INFORMATION PROVIDED —
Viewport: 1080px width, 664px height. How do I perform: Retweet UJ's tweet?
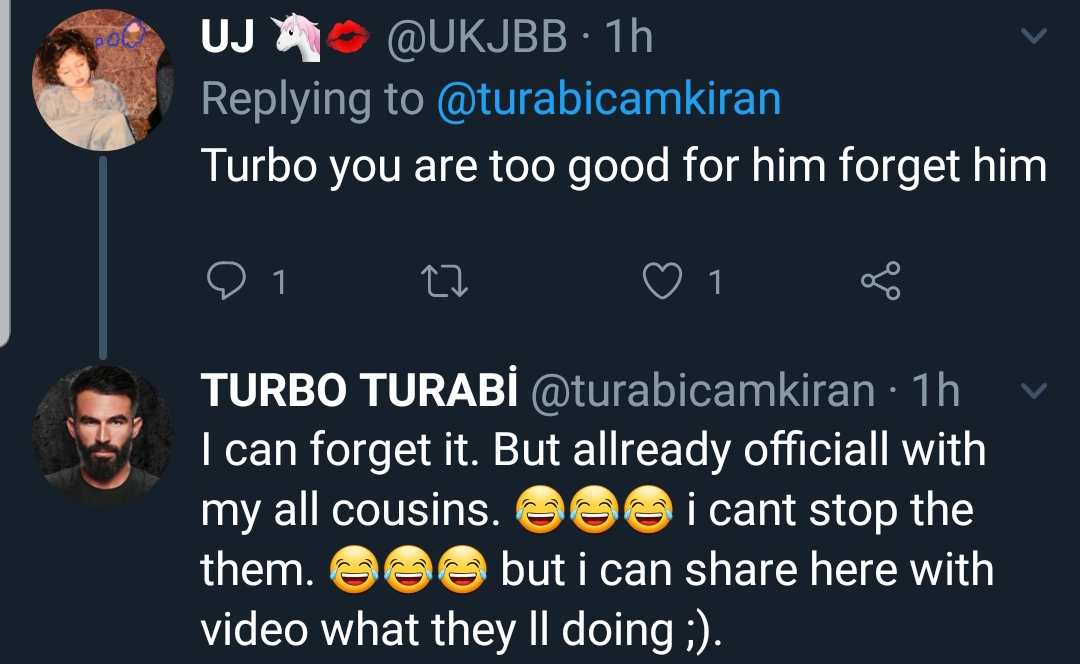[444, 282]
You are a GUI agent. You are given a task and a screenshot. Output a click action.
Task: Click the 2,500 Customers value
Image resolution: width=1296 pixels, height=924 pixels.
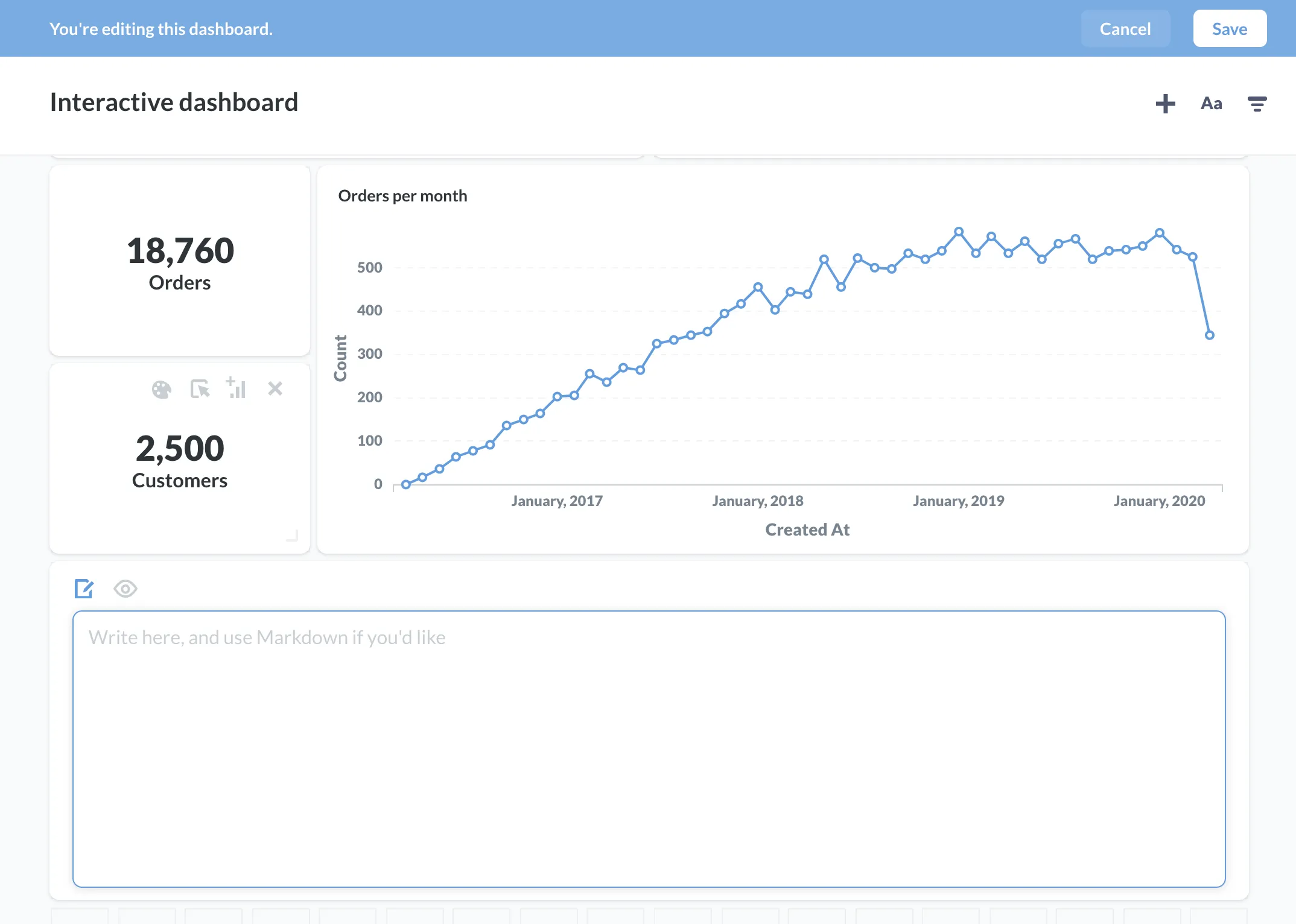point(180,448)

PROBLEM DETAILS — Please print the entire listing again exactly, minus its images.

WRITTEN SOLUTION —
Viewport: 1080px width, 664px height. How do I perform: Retweet UJ's tweet?
[444, 282]
You are a GUI agent. You are given a task and a screenshot. Output a click action.
Task: Click the 2,500 Customers value
Image resolution: width=1296 pixels, height=924 pixels.
point(180,448)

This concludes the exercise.